Information supplied:
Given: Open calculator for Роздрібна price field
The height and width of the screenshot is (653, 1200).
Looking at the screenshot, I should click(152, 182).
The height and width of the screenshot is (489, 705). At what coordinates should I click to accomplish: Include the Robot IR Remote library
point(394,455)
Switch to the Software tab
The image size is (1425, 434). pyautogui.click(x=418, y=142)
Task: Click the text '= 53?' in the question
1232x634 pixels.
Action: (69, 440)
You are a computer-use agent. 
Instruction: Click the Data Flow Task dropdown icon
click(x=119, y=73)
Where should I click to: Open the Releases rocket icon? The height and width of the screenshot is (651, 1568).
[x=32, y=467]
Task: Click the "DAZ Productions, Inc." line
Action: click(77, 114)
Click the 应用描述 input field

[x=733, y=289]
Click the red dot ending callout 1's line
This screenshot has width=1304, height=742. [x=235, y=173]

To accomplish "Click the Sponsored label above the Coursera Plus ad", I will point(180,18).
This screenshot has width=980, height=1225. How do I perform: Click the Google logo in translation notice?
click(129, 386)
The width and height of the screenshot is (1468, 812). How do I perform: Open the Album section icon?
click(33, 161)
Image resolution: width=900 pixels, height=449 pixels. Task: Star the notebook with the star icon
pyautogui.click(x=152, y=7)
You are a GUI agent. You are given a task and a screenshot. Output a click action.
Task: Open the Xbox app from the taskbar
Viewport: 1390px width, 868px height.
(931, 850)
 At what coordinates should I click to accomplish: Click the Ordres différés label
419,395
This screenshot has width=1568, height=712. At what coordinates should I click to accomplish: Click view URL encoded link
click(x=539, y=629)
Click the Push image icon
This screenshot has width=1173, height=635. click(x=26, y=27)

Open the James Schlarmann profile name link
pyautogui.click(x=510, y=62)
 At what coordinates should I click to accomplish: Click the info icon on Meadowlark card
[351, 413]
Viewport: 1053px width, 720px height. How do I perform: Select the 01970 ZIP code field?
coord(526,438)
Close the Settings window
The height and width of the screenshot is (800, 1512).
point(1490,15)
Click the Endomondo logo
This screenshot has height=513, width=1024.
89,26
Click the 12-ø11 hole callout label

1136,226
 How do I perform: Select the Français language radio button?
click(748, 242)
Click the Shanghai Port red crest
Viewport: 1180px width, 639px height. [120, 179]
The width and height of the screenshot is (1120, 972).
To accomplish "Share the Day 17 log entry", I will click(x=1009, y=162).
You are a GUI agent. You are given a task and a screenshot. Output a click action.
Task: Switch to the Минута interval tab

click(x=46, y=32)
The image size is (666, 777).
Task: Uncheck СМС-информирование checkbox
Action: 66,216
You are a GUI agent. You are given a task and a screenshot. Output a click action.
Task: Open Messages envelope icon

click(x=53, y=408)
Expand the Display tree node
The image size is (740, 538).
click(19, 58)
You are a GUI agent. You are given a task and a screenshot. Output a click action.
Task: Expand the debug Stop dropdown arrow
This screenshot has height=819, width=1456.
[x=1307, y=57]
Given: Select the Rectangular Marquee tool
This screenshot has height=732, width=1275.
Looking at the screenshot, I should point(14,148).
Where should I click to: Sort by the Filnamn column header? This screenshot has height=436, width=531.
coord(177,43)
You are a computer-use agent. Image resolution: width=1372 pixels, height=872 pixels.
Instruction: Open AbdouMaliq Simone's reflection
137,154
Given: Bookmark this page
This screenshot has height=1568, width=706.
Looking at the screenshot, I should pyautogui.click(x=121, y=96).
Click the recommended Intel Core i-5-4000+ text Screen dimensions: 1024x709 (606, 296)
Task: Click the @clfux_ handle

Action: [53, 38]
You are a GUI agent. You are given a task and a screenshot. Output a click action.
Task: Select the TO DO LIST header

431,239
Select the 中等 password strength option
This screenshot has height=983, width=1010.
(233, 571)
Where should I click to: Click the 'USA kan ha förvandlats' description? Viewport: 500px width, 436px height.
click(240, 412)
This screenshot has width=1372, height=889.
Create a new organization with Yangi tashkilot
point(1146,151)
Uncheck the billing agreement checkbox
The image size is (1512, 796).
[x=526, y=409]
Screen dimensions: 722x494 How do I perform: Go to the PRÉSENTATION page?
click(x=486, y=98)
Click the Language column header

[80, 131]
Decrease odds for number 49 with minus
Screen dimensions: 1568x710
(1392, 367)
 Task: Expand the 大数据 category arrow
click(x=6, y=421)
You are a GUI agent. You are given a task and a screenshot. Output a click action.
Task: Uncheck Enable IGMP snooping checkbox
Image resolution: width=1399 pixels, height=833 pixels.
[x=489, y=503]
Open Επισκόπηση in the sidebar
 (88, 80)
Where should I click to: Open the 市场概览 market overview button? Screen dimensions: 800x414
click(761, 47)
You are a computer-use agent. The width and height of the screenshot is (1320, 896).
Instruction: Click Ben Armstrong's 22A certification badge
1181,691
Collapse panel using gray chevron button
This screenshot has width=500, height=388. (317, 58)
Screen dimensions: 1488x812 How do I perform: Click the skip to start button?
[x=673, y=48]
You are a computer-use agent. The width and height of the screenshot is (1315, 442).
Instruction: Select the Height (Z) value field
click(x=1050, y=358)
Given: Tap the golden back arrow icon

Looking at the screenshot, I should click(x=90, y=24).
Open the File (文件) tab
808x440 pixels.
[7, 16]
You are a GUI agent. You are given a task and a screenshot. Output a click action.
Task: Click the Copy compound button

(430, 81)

Objective:
Quote every row above word for word, keeping each one unchanged and in its original order.

Answer to this exercise:
Given: Open calculator for Роздрібна price field
The height and width of the screenshot is (653, 1200).
Looking at the screenshot, I should click(152, 182).
The height and width of the screenshot is (489, 705). At what coordinates should I click to accomplish: Include the Robot IR Remote library
point(394,455)
Switch to the Software tab
The image size is (1425, 434). pyautogui.click(x=418, y=142)
Task: Click the text '= 53?' in the question
1232x634 pixels.
Action: (69, 440)
You are a computer-use agent. 
Instruction: Click the Data Flow Task dropdown icon
click(x=119, y=73)
Where should I click to: Open the Releases rocket icon? The height and width of the screenshot is (651, 1568).
[x=32, y=467]
Task: Click the "DAZ Productions, Inc." line
Action: click(77, 114)
Click the 应用描述 input field

[x=733, y=289]
Click the red dot ending callout 1's line
This screenshot has width=1304, height=742. [x=235, y=173]

To accomplish "Click the Sponsored label above the Coursera Plus ad", I will point(180,18).
This screenshot has width=980, height=1225. How do I perform: Click the Google logo in translation notice?
click(129, 386)
The width and height of the screenshot is (1468, 812). How do I perform: Open the Album section icon?
click(33, 161)
Image resolution: width=900 pixels, height=449 pixels. Task: Star the notebook with the star icon
pyautogui.click(x=152, y=7)
You are a GUI agent. You are given a task and a screenshot. Output a click action.
Task: Open the Xbox app from the taskbar
Viewport: 1390px width, 868px height.
(931, 850)
 At what coordinates should I click to accomplish: Click the Ordres différés label
419,395
This screenshot has width=1568, height=712. At what coordinates should I click to accomplish: Click view URL encoded link
click(x=539, y=629)
Click the Push image icon
This screenshot has width=1173, height=635. click(x=26, y=27)

Open the James Schlarmann profile name link
pyautogui.click(x=510, y=62)
 At what coordinates should I click to accomplish: Click the info icon on Meadowlark card
[351, 413]
Viewport: 1053px width, 720px height. How do I perform: Select the 01970 ZIP code field?
coord(526,438)
Close the Settings window
The height and width of the screenshot is (800, 1512).
point(1490,15)
Click the Endomondo logo
This screenshot has height=513, width=1024.
89,26
Click the 12-ø11 hole callout label

1136,226
 How do I perform: Select the Français language radio button?
click(748, 242)
Click the Shanghai Port red crest
Viewport: 1180px width, 639px height. [120, 179]
The width and height of the screenshot is (1120, 972).
To accomplish "Share the Day 17 log entry", I will click(x=1009, y=162).
You are a GUI agent. You are given a task and a screenshot. Output a click action.
Task: Switch to the Минута interval tab

click(x=46, y=32)
The image size is (666, 777).
Task: Uncheck СМС-информирование checkbox
Action: 66,216
You are a GUI agent. You are given a task and a screenshot. Output a click action.
Task: Open Messages envelope icon

click(x=53, y=408)
Expand the Display tree node
The image size is (740, 538).
click(19, 58)
You are a GUI agent. You are given a task and a screenshot. Output a click action.
Task: Expand the debug Stop dropdown arrow
This screenshot has height=819, width=1456.
[x=1307, y=57]
Given: Select the Rectangular Marquee tool
This screenshot has height=732, width=1275.
Looking at the screenshot, I should point(14,148).
Where should I click to: Sort by the Filnamn column header? This screenshot has height=436, width=531.
coord(177,43)
You are a computer-use agent. Image resolution: width=1372 pixels, height=872 pixels.
Instruction: Open AbdouMaliq Simone's reflection
137,154
Given: Bookmark this page
This screenshot has height=1568, width=706.
Looking at the screenshot, I should pyautogui.click(x=121, y=96).
Click the recommended Intel Core i-5-4000+ text Screen dimensions: 1024x709 (606, 296)
Task: Click the @clfux_ handle

Action: [53, 38]
You are a GUI agent. You are given a task and a screenshot. Output a click action.
Task: Select the TO DO LIST header

431,239
Select the 中等 password strength option
This screenshot has height=983, width=1010.
(233, 571)
Where should I click to: Click the 'USA kan ha förvandlats' description? Viewport: 500px width, 436px height.
click(240, 412)
This screenshot has width=1372, height=889.
Create a new organization with Yangi tashkilot
point(1146,151)
Uncheck the billing agreement checkbox
The image size is (1512, 796).
[x=526, y=409]
Screen dimensions: 722x494 How do I perform: Go to the PRÉSENTATION page?
click(x=486, y=98)
Click the Language column header

[80, 131]
Decrease odds for number 49 with minus
Screen dimensions: 1568x710
(1392, 367)
 Task: Expand the 大数据 category arrow
click(x=6, y=421)
You are a GUI agent. You are given a task and a screenshot. Output a click action.
Task: Uncheck Enable IGMP snooping checkbox
Image resolution: width=1399 pixels, height=833 pixels.
[x=489, y=503]
Open Επισκόπηση in the sidebar
 (88, 80)
Where should I click to: Open the 市场概览 market overview button? Screen dimensions: 800x414
click(761, 47)
You are a computer-use agent. The width and height of the screenshot is (1320, 896).
Instruction: Click Ben Armstrong's 22A certification badge
1181,691
Collapse panel using gray chevron button
This screenshot has width=500, height=388. (317, 58)
Screen dimensions: 1488x812 How do I perform: Click the skip to start button?
[x=673, y=48]
You are a computer-use agent. The width and height of the screenshot is (1315, 442).
Instruction: Select the Height (Z) value field
click(x=1050, y=358)
Given: Tap the golden back arrow icon

Looking at the screenshot, I should click(x=90, y=24).
Open the File (文件) tab
808x440 pixels.
[7, 16]
You are a GUI agent. You are given a task and a screenshot. Output a click action.
Task: Click the Copy compound button

(430, 81)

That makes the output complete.